Há um tempo, não mais que dois meses, eu discutia
com a minha turma de Literatura Contemporânea quem realmente teria autoridade
para representar e ficcionalizar o drama dos marginalizados. Não obstante,
partimos da máxima de Maria Carolina de Jesus, segundo a qual “Só quem passou
fome pode falar de fome”.
Bom, de antemão eu já disse aqui que discordo da
ala radical que dá exclusividade temática aos sujeitos que têm respaldo
empírico para falar das coisas associadas. Outrossim, brinco e digo que só quem
pode falar de negro é negro; só quem pode falar de mulher é mulher; só quem
pode falar de gay, é gay... E só quem pode falar de morte é defunto!
Falácias deste tipo se sustentam porque durante
muito tempo as chamadas minorias não falavam por si. Não que não tivessem voz –
ou, como quis o brilhante e humilde intelectual Hugo Achugar, um “balbucio” (isso
o intelectual uruguaio reproduz para desconstruir as ideias dominantes nos
Estados Unidos e Europa de que os colonizados das Américas Ibérica e Latina não
tem voz intelectual, não falam, não formulam pensamentos, não têm coesão no
pensamento e só balbuciam – mas é que se a minoria tem voz, a maioria faz
barulho. Daí que a minoria jamais seria escutada.
Minorias têm voz, mas o espaço da voz é político e
ideológico. Como conquista, e não como concessão, dá medo de perder o que foi
ganho.

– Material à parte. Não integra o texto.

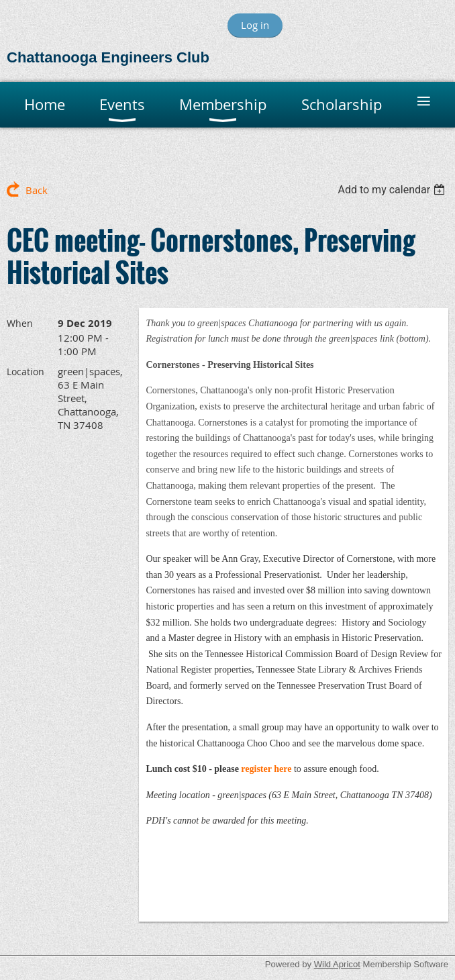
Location (26, 371)
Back (36, 190)
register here (266, 769)
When (19, 323)
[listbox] (393, 189)
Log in (255, 25)
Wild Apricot (337, 964)
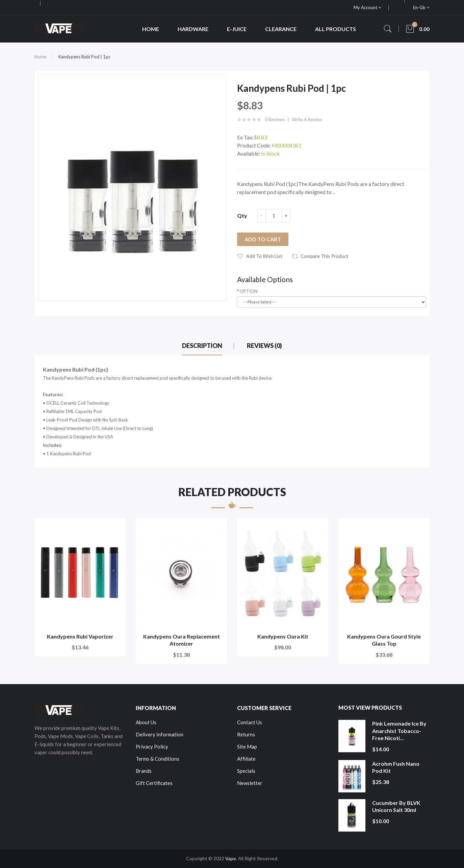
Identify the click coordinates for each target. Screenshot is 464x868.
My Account (367, 7)
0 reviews (275, 119)
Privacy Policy (152, 747)
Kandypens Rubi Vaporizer (80, 636)
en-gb (421, 7)
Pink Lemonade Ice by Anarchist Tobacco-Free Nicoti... (399, 731)
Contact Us (250, 722)
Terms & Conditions (157, 759)
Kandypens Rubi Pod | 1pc (84, 57)
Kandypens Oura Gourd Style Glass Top (384, 640)
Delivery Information (159, 734)
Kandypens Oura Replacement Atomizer (181, 640)
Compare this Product (325, 256)
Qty (242, 215)
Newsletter (250, 783)
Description (202, 346)
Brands (144, 771)
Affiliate (246, 759)
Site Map (247, 747)
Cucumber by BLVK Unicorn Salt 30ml (396, 806)
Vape (231, 858)
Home (40, 57)
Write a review (307, 119)
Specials (246, 771)
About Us (146, 722)
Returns (246, 734)
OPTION (249, 291)
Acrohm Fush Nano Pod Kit (396, 767)
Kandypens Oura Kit (283, 636)
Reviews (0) (264, 346)
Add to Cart (263, 239)
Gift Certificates (154, 783)
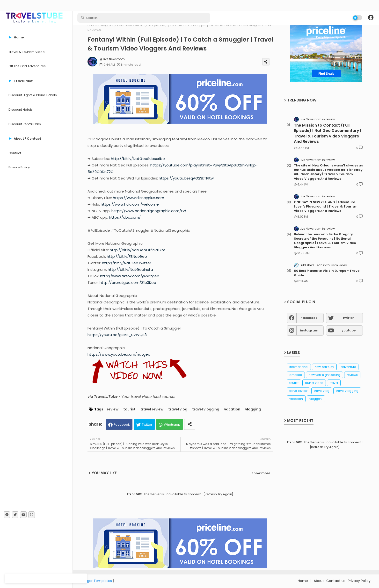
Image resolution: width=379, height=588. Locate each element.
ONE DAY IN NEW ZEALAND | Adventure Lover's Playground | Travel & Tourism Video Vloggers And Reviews (326, 206)
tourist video (314, 383)
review (112, 409)
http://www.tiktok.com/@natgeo (130, 276)
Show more (261, 473)
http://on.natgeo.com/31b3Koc (128, 283)
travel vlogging (206, 409)
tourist (129, 409)
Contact (15, 153)
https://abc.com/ (125, 217)
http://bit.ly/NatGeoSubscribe (138, 159)
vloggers (316, 399)
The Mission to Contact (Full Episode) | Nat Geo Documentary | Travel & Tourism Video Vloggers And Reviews (328, 133)
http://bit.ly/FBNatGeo (127, 256)
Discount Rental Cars (25, 124)
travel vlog (178, 409)
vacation (232, 409)
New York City (324, 367)
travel (334, 383)
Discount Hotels (20, 109)
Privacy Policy (19, 167)
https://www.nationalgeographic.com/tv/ (149, 211)
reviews (352, 375)
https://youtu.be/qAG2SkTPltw (186, 178)
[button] (371, 17)
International (299, 367)
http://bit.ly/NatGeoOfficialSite (138, 250)
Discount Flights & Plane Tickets (32, 95)
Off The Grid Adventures (27, 66)
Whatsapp (172, 424)
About (319, 581)
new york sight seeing (324, 375)
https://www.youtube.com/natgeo (119, 354)
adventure (348, 367)
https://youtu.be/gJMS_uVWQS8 (117, 335)
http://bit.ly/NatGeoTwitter (126, 263)
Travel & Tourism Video (27, 52)
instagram (309, 330)
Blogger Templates (96, 581)
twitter (348, 318)
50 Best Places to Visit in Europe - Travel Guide (327, 273)
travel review (152, 409)
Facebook (122, 424)
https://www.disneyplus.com (139, 198)
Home (93, 25)
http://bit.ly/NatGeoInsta (130, 269)
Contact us (336, 581)
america (296, 375)
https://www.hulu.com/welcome (130, 204)
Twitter (147, 424)
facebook (309, 318)
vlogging (108, 25)
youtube (348, 330)
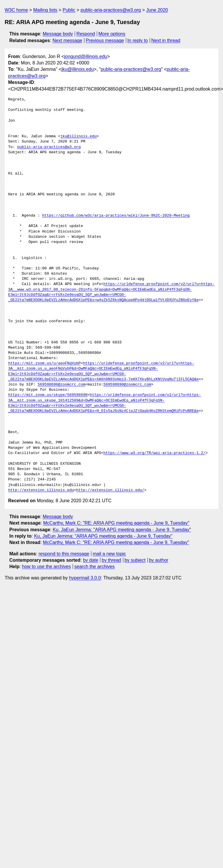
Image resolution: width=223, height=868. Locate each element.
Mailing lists (45, 10)
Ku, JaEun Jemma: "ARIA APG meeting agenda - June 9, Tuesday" (122, 530)
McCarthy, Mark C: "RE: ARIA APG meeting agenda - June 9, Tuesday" (116, 523)
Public (69, 10)
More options (112, 34)
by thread (111, 560)
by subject (135, 560)
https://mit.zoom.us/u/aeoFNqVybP (45, 363)
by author (159, 560)
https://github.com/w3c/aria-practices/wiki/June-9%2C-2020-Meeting (116, 216)
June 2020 (157, 10)
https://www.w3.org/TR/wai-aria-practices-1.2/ (155, 453)
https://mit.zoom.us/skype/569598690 (48, 395)
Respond (86, 34)
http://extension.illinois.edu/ (110, 490)
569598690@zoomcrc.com (61, 384)
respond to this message (64, 554)
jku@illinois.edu (77, 69)
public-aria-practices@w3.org (111, 10)
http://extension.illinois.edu (41, 490)
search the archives (94, 566)
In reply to (137, 40)
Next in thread (166, 40)
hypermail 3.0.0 (85, 578)
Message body (58, 34)
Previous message (105, 40)
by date (90, 560)
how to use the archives (46, 566)
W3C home (16, 10)
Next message (67, 40)
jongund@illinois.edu (86, 56)
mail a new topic (109, 554)
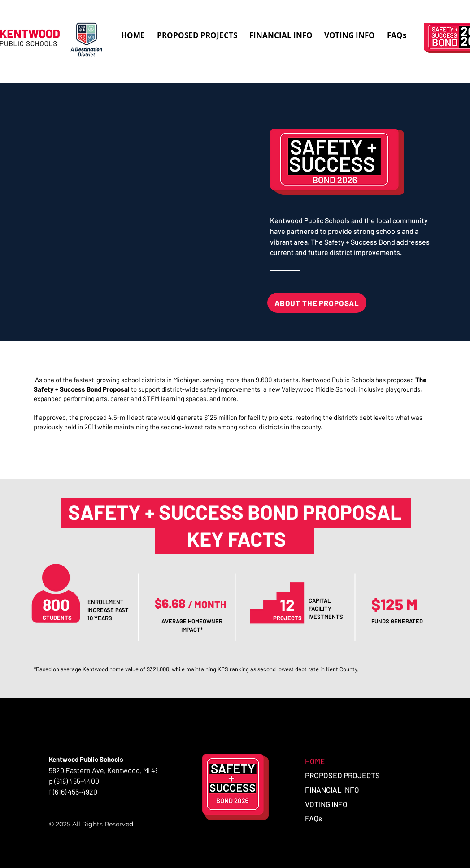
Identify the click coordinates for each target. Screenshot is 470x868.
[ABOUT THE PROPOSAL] (317, 302)
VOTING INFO (326, 804)
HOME (315, 761)
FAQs (313, 818)
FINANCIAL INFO (332, 790)
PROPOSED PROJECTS (342, 775)
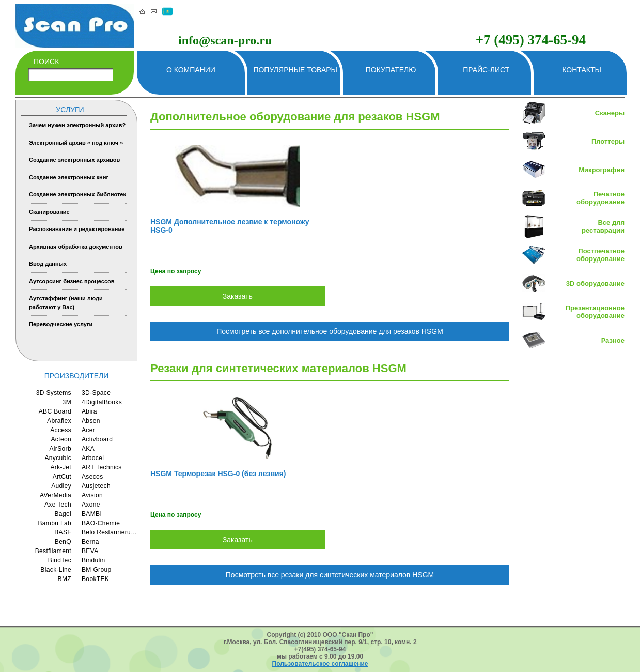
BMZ (65, 579)
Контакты (582, 70)
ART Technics (102, 467)
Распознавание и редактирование (76, 229)
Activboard (97, 439)
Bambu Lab (54, 523)
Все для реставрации (603, 226)
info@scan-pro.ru (225, 40)
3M (67, 402)
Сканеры (610, 113)
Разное (613, 340)
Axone (91, 505)
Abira (89, 411)
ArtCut (62, 477)
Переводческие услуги (60, 324)
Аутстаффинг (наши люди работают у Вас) (66, 302)
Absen (91, 421)
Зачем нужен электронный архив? (77, 125)
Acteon (61, 439)
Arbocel (92, 458)
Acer (88, 430)
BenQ (63, 542)
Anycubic (58, 458)
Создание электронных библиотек (77, 194)
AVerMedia (55, 495)
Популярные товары (295, 70)
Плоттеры (608, 141)
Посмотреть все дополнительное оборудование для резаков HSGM (330, 331)
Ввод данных (48, 264)
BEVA (90, 551)
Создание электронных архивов (74, 160)
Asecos (92, 477)
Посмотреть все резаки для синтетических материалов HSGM (330, 575)
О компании (191, 70)
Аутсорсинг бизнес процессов (72, 281)
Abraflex (59, 421)
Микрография (601, 170)
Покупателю (391, 70)
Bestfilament (53, 551)
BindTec (59, 560)
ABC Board (55, 411)
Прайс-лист (486, 70)
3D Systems (54, 393)
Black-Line (56, 570)
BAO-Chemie (101, 523)
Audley (61, 486)
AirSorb (60, 449)
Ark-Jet (60, 467)
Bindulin (93, 560)
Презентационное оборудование (595, 312)
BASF (63, 532)
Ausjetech (96, 486)
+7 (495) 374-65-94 (530, 40)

Acontece, porém, que a ala radical, devido aos antecedentes históricos
que norteiam estas questões, crê que para o negro ter voz, é preciso que o
branco se cale; para a mulher ter voz, é preciso que o homem se cale; para o
gay ter voz, é preciso que os heterossexuais se calem. E, por conseguinte, quem
pode falar de cada categoria é apenas ela, por ter conhecimento de causa.

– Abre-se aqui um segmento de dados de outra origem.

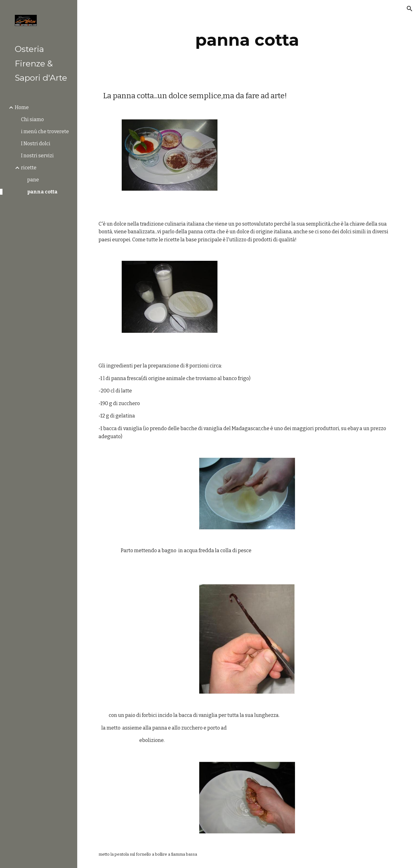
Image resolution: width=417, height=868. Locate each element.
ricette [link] (29, 167)
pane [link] (33, 180)
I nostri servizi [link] (37, 155)
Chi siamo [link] (32, 119)
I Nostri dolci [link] (35, 144)
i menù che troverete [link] (45, 131)
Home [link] (22, 107)
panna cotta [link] (42, 192)
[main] (247, 40)
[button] (410, 9)
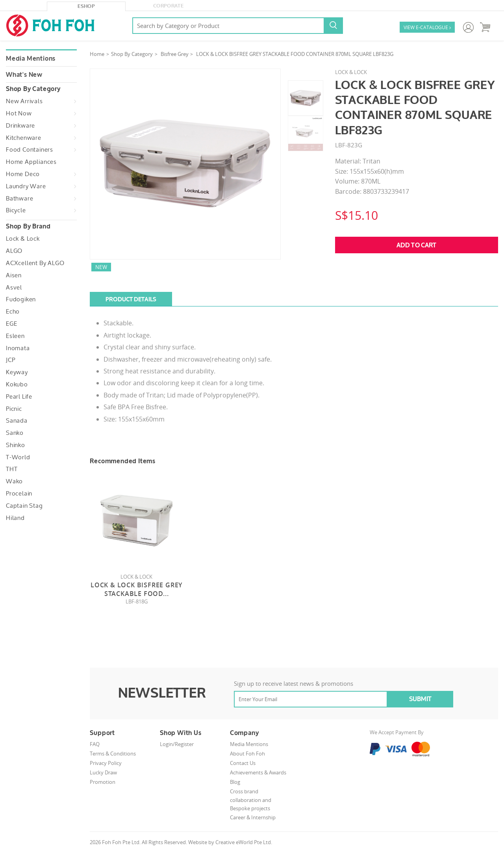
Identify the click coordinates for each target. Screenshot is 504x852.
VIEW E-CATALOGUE (427, 28)
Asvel (14, 288)
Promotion (102, 782)
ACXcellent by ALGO (35, 263)
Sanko (15, 433)
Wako (14, 481)
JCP (10, 360)
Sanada (17, 421)
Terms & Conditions (113, 754)
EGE (11, 324)
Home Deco (23, 174)
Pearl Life (19, 397)
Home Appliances (31, 162)
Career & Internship (253, 817)
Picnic (14, 409)
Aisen (14, 275)
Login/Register (177, 744)
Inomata (18, 348)
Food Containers (30, 150)
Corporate (168, 6)
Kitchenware (24, 138)
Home (97, 54)
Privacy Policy (106, 763)
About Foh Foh (247, 754)
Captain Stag (24, 506)
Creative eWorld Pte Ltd (243, 842)
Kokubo (17, 384)
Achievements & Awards (258, 772)
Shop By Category (132, 54)
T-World (18, 457)
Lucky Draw (103, 772)
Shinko (15, 445)
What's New (24, 75)
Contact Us (243, 763)
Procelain (19, 494)
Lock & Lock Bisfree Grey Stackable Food (136, 589)
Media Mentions (31, 59)
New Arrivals (24, 101)
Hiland (15, 518)
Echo (13, 312)
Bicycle (16, 210)
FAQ (94, 744)
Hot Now (19, 113)
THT (11, 469)
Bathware (19, 199)
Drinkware (20, 126)
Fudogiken (21, 299)
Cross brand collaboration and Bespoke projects (250, 800)
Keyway (17, 372)
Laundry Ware (26, 186)
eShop (86, 6)
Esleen (15, 336)
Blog (235, 782)
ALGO (14, 251)
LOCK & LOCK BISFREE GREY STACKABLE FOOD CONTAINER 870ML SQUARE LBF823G (295, 54)
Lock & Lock (23, 239)
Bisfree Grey (174, 54)
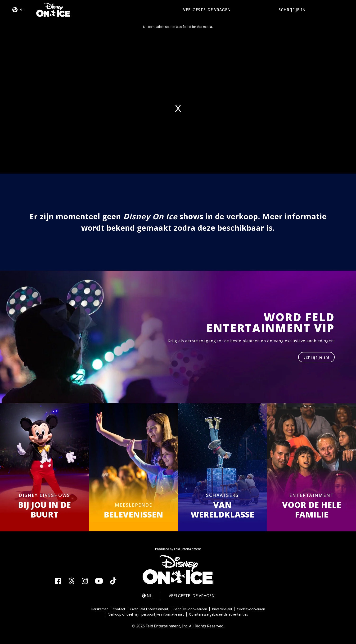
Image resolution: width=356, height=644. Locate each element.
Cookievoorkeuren (251, 609)
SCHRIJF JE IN (292, 10)
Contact (119, 609)
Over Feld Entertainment (149, 609)
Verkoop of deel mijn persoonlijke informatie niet (146, 614)
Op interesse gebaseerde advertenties (218, 614)
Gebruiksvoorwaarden (190, 609)
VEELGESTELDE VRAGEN (207, 10)
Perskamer (100, 609)
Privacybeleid (222, 609)
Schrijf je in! (316, 357)
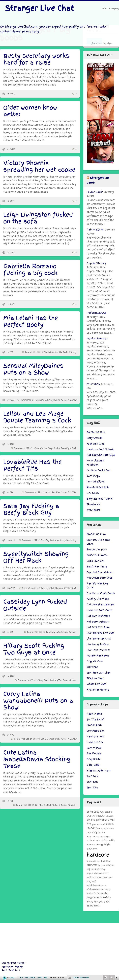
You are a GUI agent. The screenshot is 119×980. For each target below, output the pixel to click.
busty (90, 902)
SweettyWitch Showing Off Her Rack (36, 557)
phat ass (108, 877)
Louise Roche (95, 192)
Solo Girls (93, 765)
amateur (91, 844)
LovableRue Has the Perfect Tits (32, 465)
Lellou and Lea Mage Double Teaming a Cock (37, 417)
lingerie (90, 897)
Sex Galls (93, 493)
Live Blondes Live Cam (100, 633)
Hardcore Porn (95, 737)
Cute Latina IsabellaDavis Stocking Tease (37, 759)
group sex (97, 824)
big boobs (99, 832)
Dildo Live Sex (95, 561)
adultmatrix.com (95, 836)
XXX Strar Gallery (98, 689)
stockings (101, 869)
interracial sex (94, 861)
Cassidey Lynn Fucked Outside (35, 605)
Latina (90, 832)
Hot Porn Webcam (98, 622)
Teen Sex (92, 782)
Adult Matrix (94, 714)
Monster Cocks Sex (98, 470)
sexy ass (91, 881)
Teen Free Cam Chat (98, 673)
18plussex (7, 967)
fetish (97, 905)
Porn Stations (95, 482)
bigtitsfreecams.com (97, 885)
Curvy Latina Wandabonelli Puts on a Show (38, 700)
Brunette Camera (97, 555)
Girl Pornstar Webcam (100, 605)
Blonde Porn (94, 725)
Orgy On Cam (95, 661)
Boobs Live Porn (97, 549)
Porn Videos (94, 748)
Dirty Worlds (94, 438)
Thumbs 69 (93, 504)
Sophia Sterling (96, 263)
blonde (91, 828)
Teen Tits (92, 788)
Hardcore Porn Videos (100, 449)
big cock (91, 869)
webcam (92, 848)
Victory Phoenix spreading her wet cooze (39, 166)
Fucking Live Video (98, 599)
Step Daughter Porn (99, 770)
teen (98, 828)
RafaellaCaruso (97, 313)
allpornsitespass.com (97, 873)
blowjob (110, 865)
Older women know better (30, 111)
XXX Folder (93, 510)
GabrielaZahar (95, 229)
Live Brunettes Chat (99, 638)
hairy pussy (99, 902)
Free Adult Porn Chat (99, 578)
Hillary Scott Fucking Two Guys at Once (33, 649)
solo (111, 828)
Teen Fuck (92, 776)
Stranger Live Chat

Não creio nisso: um problema de mulher, é um
problema de homem, pois se vivemos em sociedade, tudo passa a ser relacional.
Aplico este mesmo princípio para as demais categorias. Se torcemos para que cresça
a conscientização política de cada membro atingido pelo preconceito e suas
consequências (cerceamentos profissionais, econômicos, educacionais, sociais,
além dos efeitos psíquicos), deveríamos, igualmente, acreditar que parcelas
consideráveis daqueles que exercem o preconceito e a opressão podem evoluir em
sua conscientização, de modo a perceber os próprios erros em relação ao
comportamento dominante. Seria, pois, uma postura soberba imaginar que uma
parte evolui politicamente, enquanto outra se mantém retrógrada. Chamamos aos
retrógrados de conservadores. Isso não é à toa: o conservador quer conservar o
seu lugar; quer conservar o preconceito e quer determinar um lugar para os
demais a quem ele julga (e subjuga).
Não é preciso ser gay para defender os gays, nem
ser pobre para defender o pobre. É preciso defender o que é justo mesmo que não
seja a gente a sofrer a injustiça – qualquer um de nós tem noção do que é certo
e do que é errado, do que é justo e do que é injusto.

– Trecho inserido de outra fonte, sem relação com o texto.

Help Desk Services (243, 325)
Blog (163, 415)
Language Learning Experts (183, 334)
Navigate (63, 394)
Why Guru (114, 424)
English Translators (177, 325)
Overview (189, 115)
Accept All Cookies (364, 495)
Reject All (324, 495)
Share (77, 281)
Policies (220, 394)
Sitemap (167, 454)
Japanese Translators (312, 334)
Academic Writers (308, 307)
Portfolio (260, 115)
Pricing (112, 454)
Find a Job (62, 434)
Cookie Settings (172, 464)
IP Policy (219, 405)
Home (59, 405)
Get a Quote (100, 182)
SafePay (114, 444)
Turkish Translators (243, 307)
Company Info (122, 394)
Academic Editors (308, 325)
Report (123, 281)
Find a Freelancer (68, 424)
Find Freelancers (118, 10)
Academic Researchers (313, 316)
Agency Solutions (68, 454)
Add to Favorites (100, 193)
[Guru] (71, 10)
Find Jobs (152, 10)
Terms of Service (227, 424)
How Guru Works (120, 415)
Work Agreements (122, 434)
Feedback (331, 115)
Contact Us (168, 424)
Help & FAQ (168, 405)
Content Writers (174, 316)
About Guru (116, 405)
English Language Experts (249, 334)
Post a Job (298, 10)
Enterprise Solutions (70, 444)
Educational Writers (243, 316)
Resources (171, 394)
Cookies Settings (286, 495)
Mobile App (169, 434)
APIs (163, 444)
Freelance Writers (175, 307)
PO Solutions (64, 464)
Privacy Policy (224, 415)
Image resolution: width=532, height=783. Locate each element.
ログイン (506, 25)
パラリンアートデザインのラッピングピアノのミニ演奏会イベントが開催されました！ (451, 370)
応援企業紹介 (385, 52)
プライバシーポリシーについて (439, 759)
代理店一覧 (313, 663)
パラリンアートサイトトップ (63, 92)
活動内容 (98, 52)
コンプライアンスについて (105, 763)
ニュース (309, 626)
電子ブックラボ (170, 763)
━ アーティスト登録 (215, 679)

Também minhas turmas ficavam estupefatas ao
perceberem o preconceito horizontal: preconceito horizontal é aquele que
acontece ombro a ombro, como por exemplo: você pode ser filiada a um movimento
feminista, mas ter posturas machistas e, ainda, ser branca e discriminar uma
mulher negra; e você pode ser negra e discriminar à outra negra cujos cabelos
são quimicamente alisados. Deste modo, num mesmo enquadramento de minorias
estão submersas várias identidade cuja pluralidade pode ser captada como
elemento passível de discriminação interna – estendendo a discussão, o pobre letrado
pode discriminar ao iletrado; o negro do sudeste pode discriminar o negro nordestino
e assim sucessivamente. As pessoas, e, neste caso, minhas turmas, realmente
achavam esquisita esta reprodução. Uma pena que ela exista e dela nós podemos
depreender que a capacidade que o ser humano tem de discriminar é infinita e,
em linhas gerais, nenhum de nós está isento de sofrer ou praticar
horizontalmente estas discriminações.
Passa a ser, portanto, ainda mais esquisito, que,
diante de tantas pessoas que pelo menos verbalmente, querem um mundo melhor e
não têm preconceito, ele ainda exista com tanta força, para várias situações e
tipos sociais. Pior é concluir que nada disso se cura com teorias, mas com
atitudes introjetadas... E isso demora tanto que dizem que até o Einstein disse
que “É mais fácil destruir um átomo que um preconceito”.